Alvis put a cigarette in his mouth and capped it with the car lighter, his face lit by the yellow glow. “No more picking on my car,” he said. Then he winked one of his bleary brown eyes, stepped on the gas and brake at the same time, the big motor yowling, tires beginning to chirp and spit yellow smoke, and he timed it perfectly, so that just as the light in front of them changed green, he popped the brake and the car seemed to leap forward. And, in Debra Bender’s memory, the noise would always precede what happened: the Biscayne firing into the intersection just as an old black pickup truck—headlights off, gunned at the last minute by another drunk trying to make a late-amber light—streaked in from the left, thundered, then crumpled Alvis’s car door, T-boned the Biscayne, and drove it through the intersection, an endless screech of steel and glass, Debra screaming at the same terrible pitch, her anguished cry lingering long after the tangled cars came to rest against the faraway curb.





17

The Battle for Porto Vergogna



April 1962



Porto Vergogna, Italy





Pasquale watched Richard Burton and Michael Deane scurry toward their rented speedboat, his Aunt Valeria chasing them, screaming and pointing her crooked finger: “Murderers! Assassins!” Pasquale stood uneasily. The world was fractured, broken in so many ways that Pasquale could barely conceive of which shard to reach for: his father and mother both gone now, Amedea and his son in Florence, his aunt screaming at the cinema people. The pieces of his broken life lay on the ground before him like a mirror that had always stared back, but which had now broken to reveal the life behind it.

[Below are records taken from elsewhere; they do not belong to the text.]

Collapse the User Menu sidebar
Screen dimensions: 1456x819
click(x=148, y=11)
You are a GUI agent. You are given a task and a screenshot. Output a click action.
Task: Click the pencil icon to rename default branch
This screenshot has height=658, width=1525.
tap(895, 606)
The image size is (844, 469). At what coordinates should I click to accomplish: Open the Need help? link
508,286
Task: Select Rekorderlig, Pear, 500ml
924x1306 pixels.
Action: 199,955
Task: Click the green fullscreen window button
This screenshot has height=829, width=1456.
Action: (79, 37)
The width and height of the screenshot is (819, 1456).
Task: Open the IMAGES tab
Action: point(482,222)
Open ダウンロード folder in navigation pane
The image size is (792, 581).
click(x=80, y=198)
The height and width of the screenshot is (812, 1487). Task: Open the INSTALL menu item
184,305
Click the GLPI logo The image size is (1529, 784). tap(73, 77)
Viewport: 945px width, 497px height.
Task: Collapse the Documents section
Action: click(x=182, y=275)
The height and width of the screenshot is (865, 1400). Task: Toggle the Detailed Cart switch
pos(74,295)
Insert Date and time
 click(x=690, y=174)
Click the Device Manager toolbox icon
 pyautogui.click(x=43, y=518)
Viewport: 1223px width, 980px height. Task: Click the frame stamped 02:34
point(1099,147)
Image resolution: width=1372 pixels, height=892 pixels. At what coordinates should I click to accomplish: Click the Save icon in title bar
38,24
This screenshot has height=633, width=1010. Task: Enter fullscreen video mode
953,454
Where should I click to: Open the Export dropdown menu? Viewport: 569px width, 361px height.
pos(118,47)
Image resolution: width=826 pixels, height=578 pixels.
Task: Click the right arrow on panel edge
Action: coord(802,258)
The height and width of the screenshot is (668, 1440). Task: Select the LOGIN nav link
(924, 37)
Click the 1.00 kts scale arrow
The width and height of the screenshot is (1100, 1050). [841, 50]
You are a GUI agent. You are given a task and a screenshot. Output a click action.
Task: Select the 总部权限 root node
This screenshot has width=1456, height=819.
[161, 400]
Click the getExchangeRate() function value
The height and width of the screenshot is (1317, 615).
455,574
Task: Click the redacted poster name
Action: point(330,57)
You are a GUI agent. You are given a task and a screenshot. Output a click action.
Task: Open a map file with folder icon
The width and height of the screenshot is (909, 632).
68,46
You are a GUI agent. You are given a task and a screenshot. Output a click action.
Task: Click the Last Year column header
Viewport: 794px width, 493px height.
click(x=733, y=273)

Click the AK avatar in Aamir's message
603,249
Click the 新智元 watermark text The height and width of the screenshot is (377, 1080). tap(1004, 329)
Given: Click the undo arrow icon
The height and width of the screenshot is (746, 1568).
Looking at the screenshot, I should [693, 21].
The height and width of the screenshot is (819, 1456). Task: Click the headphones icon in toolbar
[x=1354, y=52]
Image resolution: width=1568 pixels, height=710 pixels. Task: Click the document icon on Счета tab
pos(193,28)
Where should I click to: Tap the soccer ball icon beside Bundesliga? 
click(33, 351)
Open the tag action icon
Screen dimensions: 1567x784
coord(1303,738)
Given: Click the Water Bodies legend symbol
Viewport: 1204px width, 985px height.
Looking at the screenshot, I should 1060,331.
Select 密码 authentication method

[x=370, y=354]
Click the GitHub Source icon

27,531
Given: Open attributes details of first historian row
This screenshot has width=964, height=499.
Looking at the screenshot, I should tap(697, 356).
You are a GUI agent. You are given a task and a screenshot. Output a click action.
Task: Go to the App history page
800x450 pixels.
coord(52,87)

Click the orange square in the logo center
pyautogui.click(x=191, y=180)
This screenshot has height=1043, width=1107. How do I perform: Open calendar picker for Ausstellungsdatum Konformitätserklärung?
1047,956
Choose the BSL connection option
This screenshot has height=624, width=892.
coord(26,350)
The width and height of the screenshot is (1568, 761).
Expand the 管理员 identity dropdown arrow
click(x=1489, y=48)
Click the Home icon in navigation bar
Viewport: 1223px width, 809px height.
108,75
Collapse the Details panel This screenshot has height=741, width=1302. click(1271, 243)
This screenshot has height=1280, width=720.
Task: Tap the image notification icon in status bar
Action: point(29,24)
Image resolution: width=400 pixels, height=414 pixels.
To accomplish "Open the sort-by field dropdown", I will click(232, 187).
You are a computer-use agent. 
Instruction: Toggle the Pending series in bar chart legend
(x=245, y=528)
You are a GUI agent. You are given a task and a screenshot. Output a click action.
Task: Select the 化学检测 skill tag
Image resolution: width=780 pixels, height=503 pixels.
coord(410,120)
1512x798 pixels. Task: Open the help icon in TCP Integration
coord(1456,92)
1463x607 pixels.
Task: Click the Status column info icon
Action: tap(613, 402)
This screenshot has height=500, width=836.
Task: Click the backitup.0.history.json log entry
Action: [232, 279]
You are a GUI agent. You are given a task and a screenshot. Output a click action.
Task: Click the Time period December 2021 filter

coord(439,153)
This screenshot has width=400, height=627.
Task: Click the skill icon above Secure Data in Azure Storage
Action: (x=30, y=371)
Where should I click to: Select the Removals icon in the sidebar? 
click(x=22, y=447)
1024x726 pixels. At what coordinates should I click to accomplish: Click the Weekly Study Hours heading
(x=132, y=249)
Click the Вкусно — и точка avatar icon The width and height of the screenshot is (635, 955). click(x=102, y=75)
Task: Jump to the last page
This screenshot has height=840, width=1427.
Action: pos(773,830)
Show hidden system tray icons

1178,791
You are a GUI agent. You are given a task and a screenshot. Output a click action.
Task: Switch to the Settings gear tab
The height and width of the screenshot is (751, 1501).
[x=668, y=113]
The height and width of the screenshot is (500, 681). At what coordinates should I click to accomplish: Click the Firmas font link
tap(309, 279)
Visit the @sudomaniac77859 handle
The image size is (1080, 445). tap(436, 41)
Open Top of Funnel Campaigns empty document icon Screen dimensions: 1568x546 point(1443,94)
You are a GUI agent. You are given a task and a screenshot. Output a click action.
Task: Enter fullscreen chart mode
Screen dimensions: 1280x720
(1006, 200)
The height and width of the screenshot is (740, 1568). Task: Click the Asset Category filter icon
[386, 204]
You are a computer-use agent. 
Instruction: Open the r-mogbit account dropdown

Valeria was wading into the water, cursing and crying, spittle on her old gray lips, when Pasquale reached her. The boat had backed away from the pier. Pasquale took his aunt by her thin, bony shoulders. “No, Zia. Let them go. It’s okay.” Michael Deane was staring back at him from the boat—but Richard Burton was staring straight ahead, rubbing the neck of the wine bottle between his palms as they made their way toward the breakwater. Behind them, the fishermen’s wives watched quietly. Did they know what Valeria had done? She fell back into Pasquale’s arms, weeping. They stood on the shore together and watched the speedboat putter around the point, its nose rising proudly as the pilot gunned it, and the boat roared, rose, and sped away.

Pasquale helped Valeria back to the hotel and put her in her room, where she lay in her bed weeping and muttering. “I did a terrible thing,” she said.